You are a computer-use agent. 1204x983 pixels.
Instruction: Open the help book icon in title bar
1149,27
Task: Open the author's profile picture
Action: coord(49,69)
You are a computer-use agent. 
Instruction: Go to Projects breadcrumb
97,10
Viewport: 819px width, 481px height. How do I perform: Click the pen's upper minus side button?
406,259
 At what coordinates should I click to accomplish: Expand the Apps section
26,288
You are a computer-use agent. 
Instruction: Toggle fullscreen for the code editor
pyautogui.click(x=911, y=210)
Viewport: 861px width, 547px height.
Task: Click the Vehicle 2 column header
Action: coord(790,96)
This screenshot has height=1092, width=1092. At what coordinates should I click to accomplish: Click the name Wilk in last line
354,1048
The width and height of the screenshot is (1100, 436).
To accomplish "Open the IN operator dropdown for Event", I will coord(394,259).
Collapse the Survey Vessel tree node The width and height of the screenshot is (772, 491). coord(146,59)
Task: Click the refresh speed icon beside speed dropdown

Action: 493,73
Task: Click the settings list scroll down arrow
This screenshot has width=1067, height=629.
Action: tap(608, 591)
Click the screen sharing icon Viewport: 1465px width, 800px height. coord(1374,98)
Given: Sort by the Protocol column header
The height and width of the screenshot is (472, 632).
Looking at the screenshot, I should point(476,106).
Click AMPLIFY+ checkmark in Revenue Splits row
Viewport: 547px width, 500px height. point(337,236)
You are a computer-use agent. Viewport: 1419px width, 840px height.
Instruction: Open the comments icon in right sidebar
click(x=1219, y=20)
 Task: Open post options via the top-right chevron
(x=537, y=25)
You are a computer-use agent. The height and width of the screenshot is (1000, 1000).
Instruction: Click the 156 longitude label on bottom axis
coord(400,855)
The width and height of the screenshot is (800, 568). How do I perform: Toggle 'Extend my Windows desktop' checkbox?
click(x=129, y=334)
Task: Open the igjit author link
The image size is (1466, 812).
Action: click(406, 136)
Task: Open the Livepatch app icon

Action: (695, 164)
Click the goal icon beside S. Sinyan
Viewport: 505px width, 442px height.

Required work: Taking the entries above, restate exactly those lines that fall between the line with "At what coordinates should I click to accomplish: Expand" and the line with "Task: Open the igjit author link", keeping both of those lines too.

Exercise output:
 At what coordinates should I click to accomplish: Expand the Apps section
26,288
You are a computer-use agent. 
Instruction: Toggle fullscreen for the code editor
pyautogui.click(x=911, y=210)
Viewport: 861px width, 547px height.
Task: Click the Vehicle 2 column header
Action: coord(790,96)
This screenshot has height=1092, width=1092. At what coordinates should I click to accomplish: Click the name Wilk in last line
354,1048
The width and height of the screenshot is (1100, 436).
To accomplish "Open the IN operator dropdown for Event", I will coord(394,259).
Collapse the Survey Vessel tree node The width and height of the screenshot is (772, 491). coord(146,59)
Task: Click the refresh speed icon beside speed dropdown

Action: 493,73
Task: Click the settings list scroll down arrow
This screenshot has width=1067, height=629.
Action: tap(608, 591)
Click the screen sharing icon Viewport: 1465px width, 800px height. coord(1374,98)
Given: Sort by the Protocol column header
The height and width of the screenshot is (472, 632).
Looking at the screenshot, I should point(476,106).
Click AMPLIFY+ checkmark in Revenue Splits row
Viewport: 547px width, 500px height. point(337,236)
You are a computer-use agent. Viewport: 1419px width, 840px height.
Instruction: Open the comments icon in right sidebar
click(x=1219, y=20)
 Task: Open post options via the top-right chevron
(x=537, y=25)
You are a computer-use agent. The height and width of the screenshot is (1000, 1000).
Instruction: Click the 156 longitude label on bottom axis
coord(400,855)
The width and height of the screenshot is (800, 568). How do I perform: Toggle 'Extend my Windows desktop' checkbox?
click(x=129, y=334)
Task: Open the igjit author link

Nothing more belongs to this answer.